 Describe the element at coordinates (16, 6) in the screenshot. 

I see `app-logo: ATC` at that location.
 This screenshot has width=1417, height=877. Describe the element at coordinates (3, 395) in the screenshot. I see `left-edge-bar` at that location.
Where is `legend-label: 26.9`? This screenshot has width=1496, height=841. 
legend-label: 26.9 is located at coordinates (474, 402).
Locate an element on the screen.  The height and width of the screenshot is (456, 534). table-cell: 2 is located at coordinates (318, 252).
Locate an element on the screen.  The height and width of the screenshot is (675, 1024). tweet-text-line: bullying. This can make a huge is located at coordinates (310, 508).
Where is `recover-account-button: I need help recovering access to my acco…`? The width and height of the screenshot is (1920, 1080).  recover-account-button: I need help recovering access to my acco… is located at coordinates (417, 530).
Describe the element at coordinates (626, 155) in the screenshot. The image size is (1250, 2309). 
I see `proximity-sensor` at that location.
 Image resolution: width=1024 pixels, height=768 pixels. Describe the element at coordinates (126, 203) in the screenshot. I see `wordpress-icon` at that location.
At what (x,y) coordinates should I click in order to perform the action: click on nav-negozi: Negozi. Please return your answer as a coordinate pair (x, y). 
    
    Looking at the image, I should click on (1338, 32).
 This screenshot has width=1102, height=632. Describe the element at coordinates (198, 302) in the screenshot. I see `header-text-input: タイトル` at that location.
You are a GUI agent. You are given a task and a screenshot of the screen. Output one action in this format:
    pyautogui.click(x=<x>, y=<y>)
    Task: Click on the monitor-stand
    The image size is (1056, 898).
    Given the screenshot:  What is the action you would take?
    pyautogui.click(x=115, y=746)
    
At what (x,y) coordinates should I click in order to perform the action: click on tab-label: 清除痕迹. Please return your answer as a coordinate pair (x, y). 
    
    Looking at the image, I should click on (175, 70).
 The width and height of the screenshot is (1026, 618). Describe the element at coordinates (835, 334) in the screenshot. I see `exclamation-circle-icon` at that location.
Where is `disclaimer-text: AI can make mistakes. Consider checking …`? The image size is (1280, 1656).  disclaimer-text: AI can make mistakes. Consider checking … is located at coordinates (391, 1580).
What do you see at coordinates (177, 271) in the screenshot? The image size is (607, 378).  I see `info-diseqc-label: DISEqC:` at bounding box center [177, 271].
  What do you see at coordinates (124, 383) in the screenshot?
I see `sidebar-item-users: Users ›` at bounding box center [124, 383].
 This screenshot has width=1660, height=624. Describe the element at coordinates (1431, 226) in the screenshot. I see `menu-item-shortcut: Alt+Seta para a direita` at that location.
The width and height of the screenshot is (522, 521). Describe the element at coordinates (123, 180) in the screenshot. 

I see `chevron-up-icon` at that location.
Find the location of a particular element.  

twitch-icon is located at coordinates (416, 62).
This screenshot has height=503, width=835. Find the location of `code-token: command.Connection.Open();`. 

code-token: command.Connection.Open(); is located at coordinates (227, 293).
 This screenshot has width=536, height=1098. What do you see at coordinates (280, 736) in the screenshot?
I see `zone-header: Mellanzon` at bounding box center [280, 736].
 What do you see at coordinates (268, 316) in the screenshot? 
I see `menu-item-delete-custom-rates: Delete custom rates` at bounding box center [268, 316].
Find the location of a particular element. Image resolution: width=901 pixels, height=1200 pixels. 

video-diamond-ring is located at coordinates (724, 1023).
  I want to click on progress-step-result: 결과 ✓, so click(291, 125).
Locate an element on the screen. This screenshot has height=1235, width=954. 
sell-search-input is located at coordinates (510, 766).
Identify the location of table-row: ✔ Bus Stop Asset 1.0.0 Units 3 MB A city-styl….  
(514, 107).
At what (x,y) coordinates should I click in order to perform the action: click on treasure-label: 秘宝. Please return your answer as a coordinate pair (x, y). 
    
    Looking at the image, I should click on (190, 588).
•••
> Task objective: Reproduce verbatim every line of the material from its beginning through the line containing "Image resolution: width=1024", with that line included.

> Exercise output:
 Describe the element at coordinates (16, 6) in the screenshot. 

I see `app-logo: ATC` at that location.
 This screenshot has width=1417, height=877. Describe the element at coordinates (3, 395) in the screenshot. I see `left-edge-bar` at that location.
Where is `legend-label: 26.9`? This screenshot has width=1496, height=841. 
legend-label: 26.9 is located at coordinates (474, 402).
Locate an element on the screen.  The height and width of the screenshot is (456, 534). table-cell: 2 is located at coordinates (318, 252).
Locate an element on the screen.  The height and width of the screenshot is (675, 1024). tweet-text-line: bullying. This can make a huge is located at coordinates (310, 508).
Where is `recover-account-button: I need help recovering access to my acco…`? The width and height of the screenshot is (1920, 1080).  recover-account-button: I need help recovering access to my acco… is located at coordinates (417, 530).
Describe the element at coordinates (626, 155) in the screenshot. The image size is (1250, 2309). 
I see `proximity-sensor` at that location.
 Image resolution: width=1024 pixels, height=768 pixels. Describe the element at coordinates (126, 203) in the screenshot. I see `wordpress-icon` at that location.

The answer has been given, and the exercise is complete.